Work to be completed>
Copy all lines containing the string "filter" from the records below.

*** Input data Section Begins ***

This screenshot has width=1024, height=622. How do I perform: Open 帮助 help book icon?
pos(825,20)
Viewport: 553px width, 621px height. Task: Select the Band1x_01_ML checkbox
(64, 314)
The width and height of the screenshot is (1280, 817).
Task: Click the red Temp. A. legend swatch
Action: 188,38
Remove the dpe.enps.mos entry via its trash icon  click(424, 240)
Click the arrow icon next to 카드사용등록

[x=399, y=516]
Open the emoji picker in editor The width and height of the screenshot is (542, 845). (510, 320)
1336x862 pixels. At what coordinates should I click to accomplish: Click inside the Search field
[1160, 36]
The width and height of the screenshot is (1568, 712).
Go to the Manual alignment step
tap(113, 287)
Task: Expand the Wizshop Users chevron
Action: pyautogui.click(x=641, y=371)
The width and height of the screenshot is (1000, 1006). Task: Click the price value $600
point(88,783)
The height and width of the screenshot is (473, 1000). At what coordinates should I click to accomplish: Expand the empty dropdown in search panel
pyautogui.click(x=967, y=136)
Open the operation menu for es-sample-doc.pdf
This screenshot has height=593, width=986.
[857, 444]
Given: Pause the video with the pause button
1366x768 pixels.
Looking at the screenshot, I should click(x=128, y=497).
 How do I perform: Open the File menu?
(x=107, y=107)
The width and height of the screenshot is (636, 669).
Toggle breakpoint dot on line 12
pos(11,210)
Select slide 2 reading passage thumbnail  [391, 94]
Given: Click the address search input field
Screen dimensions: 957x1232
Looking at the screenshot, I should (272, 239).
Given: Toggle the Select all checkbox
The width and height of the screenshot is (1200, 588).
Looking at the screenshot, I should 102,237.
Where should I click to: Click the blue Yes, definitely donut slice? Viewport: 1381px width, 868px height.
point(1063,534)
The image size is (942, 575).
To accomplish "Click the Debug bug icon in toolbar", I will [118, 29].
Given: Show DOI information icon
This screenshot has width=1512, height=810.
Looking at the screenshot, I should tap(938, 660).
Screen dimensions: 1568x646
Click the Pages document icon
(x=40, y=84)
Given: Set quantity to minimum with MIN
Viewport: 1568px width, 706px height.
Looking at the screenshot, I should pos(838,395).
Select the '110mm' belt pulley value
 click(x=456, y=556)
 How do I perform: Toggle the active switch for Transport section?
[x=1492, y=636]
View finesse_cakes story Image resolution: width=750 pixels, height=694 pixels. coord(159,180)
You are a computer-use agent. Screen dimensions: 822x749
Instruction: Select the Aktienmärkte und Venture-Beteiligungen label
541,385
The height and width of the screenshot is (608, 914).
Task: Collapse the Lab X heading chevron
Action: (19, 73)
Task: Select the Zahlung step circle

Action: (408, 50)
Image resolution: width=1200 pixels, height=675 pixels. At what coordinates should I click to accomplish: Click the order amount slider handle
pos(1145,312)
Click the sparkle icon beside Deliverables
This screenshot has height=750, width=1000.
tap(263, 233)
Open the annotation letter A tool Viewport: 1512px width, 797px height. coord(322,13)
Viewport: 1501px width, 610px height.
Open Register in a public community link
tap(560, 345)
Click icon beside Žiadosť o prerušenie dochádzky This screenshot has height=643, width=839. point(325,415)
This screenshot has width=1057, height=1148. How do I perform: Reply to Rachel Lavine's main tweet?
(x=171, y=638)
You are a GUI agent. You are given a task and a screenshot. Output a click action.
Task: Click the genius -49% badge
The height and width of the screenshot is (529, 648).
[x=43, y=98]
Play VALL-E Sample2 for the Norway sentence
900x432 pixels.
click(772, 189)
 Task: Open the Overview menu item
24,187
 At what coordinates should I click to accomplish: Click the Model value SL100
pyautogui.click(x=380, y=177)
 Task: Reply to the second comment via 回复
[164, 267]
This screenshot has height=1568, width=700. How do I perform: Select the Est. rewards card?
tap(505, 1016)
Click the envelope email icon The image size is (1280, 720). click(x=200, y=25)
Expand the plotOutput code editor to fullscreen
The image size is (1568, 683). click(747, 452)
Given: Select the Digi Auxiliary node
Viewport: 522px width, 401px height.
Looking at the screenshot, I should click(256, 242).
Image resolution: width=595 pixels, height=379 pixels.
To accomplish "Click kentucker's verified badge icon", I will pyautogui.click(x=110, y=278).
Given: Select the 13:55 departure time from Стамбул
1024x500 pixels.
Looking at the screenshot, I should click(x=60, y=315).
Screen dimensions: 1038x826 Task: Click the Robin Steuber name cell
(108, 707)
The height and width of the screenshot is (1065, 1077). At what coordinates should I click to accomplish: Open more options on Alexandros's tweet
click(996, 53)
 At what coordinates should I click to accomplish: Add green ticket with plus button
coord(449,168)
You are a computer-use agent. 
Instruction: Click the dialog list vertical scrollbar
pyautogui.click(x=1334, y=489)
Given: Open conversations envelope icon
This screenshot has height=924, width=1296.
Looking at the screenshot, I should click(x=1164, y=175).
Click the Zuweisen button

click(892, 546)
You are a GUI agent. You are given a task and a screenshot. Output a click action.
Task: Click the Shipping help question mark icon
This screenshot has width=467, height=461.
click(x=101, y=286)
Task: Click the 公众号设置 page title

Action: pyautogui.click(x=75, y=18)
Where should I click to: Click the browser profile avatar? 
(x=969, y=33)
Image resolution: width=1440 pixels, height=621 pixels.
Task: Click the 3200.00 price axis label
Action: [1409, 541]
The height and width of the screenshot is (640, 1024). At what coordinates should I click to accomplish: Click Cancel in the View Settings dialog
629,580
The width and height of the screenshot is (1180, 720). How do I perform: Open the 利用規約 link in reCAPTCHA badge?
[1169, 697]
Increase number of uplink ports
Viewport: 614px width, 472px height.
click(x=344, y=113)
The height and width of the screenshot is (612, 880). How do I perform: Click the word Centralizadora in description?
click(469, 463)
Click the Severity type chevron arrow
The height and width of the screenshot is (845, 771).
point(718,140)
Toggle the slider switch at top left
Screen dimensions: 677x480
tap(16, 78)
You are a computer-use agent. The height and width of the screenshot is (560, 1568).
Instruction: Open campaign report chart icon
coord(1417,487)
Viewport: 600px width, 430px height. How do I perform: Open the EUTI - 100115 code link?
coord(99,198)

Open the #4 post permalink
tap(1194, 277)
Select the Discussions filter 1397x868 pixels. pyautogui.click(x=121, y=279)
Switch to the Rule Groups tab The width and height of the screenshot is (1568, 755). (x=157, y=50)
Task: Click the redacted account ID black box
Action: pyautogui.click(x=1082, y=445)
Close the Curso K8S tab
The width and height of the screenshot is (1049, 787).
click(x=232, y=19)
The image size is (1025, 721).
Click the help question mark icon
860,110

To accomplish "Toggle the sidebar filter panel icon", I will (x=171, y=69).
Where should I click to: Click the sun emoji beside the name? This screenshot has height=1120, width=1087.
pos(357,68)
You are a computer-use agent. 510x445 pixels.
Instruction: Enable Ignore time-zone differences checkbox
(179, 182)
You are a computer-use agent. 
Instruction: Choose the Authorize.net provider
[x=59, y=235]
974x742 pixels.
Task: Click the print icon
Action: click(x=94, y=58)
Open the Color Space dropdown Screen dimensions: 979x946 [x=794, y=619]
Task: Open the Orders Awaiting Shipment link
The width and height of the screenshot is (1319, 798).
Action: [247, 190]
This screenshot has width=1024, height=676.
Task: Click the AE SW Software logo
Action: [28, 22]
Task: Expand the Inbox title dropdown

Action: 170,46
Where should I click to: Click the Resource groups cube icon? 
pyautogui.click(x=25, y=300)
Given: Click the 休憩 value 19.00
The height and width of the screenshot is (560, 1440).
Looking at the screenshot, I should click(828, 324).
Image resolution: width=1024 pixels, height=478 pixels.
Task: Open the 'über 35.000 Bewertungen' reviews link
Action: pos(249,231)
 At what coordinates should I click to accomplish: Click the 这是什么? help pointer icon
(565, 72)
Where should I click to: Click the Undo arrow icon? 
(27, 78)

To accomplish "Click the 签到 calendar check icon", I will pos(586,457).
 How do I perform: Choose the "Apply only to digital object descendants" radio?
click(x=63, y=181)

*** Input data Section Ends ***

Completed exercise>
Select the Discussions filter 1397x868 pixels. pyautogui.click(x=121, y=279)
To accomplish "Toggle the sidebar filter panel icon", I will (x=171, y=69).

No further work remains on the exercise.